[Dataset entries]
Content starts
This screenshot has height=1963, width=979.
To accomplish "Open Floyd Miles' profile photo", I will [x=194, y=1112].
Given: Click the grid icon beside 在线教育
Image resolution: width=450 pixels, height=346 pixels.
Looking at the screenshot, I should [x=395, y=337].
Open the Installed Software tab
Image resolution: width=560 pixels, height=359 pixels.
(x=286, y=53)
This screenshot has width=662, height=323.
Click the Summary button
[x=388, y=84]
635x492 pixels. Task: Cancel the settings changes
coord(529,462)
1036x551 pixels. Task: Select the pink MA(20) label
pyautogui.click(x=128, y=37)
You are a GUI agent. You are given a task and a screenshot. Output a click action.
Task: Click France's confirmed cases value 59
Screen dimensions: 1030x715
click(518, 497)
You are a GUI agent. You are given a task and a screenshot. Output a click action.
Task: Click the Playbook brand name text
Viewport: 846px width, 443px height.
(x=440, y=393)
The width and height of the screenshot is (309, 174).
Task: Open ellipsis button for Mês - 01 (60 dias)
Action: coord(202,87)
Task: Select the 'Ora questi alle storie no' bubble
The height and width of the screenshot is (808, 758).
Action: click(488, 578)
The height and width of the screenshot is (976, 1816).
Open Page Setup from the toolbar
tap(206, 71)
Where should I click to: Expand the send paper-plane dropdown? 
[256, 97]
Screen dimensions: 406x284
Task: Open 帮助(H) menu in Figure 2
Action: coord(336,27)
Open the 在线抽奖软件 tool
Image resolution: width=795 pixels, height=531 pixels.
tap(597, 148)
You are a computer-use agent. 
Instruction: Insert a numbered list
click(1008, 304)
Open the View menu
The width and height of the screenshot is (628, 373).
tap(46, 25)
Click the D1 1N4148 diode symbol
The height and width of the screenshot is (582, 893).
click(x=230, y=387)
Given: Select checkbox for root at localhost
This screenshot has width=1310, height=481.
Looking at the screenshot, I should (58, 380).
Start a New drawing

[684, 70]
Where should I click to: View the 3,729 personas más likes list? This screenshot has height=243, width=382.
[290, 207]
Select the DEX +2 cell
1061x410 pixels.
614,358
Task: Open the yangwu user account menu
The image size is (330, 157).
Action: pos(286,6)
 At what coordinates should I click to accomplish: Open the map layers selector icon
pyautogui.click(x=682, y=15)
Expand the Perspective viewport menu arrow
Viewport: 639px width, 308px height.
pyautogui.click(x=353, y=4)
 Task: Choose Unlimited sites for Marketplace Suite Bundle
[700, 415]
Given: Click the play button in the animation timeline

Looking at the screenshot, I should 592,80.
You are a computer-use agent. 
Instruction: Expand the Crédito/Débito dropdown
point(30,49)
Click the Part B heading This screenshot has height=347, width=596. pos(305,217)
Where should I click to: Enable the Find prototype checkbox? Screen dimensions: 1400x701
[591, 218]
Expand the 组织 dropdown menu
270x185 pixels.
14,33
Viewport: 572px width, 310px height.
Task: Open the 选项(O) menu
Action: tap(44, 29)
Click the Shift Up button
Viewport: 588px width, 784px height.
Content ends
Repeat the records, every one of them, without any deviation.

This screenshot has height=1963, width=979.
To accomplish "Open Floyd Miles' profile photo", I will [x=194, y=1112].
Given: Click the grid icon beside 在线教育
Image resolution: width=450 pixels, height=346 pixels.
Looking at the screenshot, I should [x=395, y=337].
Open the Installed Software tab
Image resolution: width=560 pixels, height=359 pixels.
(x=286, y=53)
This screenshot has width=662, height=323.
Click the Summary button
[x=388, y=84]
635x492 pixels. Task: Cancel the settings changes
coord(529,462)
1036x551 pixels. Task: Select the pink MA(20) label
pyautogui.click(x=128, y=37)
You are a GUI agent. You are given a task and a screenshot. Output a click action.
Task: Click France's confirmed cases value 59
Screen dimensions: 1030x715
click(518, 497)
You are a GUI agent. You are given a task and a screenshot. Output a click action.
Task: Click the Playbook brand name text
Viewport: 846px width, 443px height.
(x=440, y=393)
The width and height of the screenshot is (309, 174).
Task: Open ellipsis button for Mês - 01 (60 dias)
Action: coord(202,87)
Task: Select the 'Ora questi alle storie no' bubble
The height and width of the screenshot is (808, 758).
Action: click(488, 578)
The height and width of the screenshot is (976, 1816).
Open Page Setup from the toolbar
tap(206, 71)
Where should I click to: Expand the send paper-plane dropdown? 
[256, 97]
Screen dimensions: 406x284
Task: Open 帮助(H) menu in Figure 2
Action: coord(336,27)
Open the 在线抽奖软件 tool
Image resolution: width=795 pixels, height=531 pixels.
tap(597, 148)
You are a computer-use agent. 
Instruction: Insert a numbered list
click(1008, 304)
Open the View menu
The width and height of the screenshot is (628, 373).
tap(46, 25)
Click the D1 1N4148 diode symbol
The height and width of the screenshot is (582, 893).
click(x=230, y=387)
Given: Select checkbox for root at localhost
This screenshot has width=1310, height=481.
Looking at the screenshot, I should (58, 380).
Start a New drawing

[684, 70]
Where should I click to: View the 3,729 personas más likes list? This screenshot has height=243, width=382.
[290, 207]
Select the DEX +2 cell
1061x410 pixels.
614,358
Task: Open the yangwu user account menu
The image size is (330, 157).
Action: pos(286,6)
 At what coordinates should I click to accomplish: Open the map layers selector icon
pyautogui.click(x=682, y=15)
Expand the Perspective viewport menu arrow
Viewport: 639px width, 308px height.
pyautogui.click(x=353, y=4)
 Task: Choose Unlimited sites for Marketplace Suite Bundle
[700, 415]
Given: Click the play button in the animation timeline

Looking at the screenshot, I should 592,80.
You are a computer-use agent. 
Instruction: Expand the Crédito/Débito dropdown
point(30,49)
Click the Part B heading This screenshot has height=347, width=596. pos(305,217)
Where should I click to: Enable the Find prototype checkbox? Screen dimensions: 1400x701
[591, 218]
Expand the 组织 dropdown menu
270x185 pixels.
14,33
Viewport: 572px width, 310px height.
Task: Open the 选项(O) menu
Action: tap(44, 29)
Click the Shift Up button
Viewport: 588px width, 784px height.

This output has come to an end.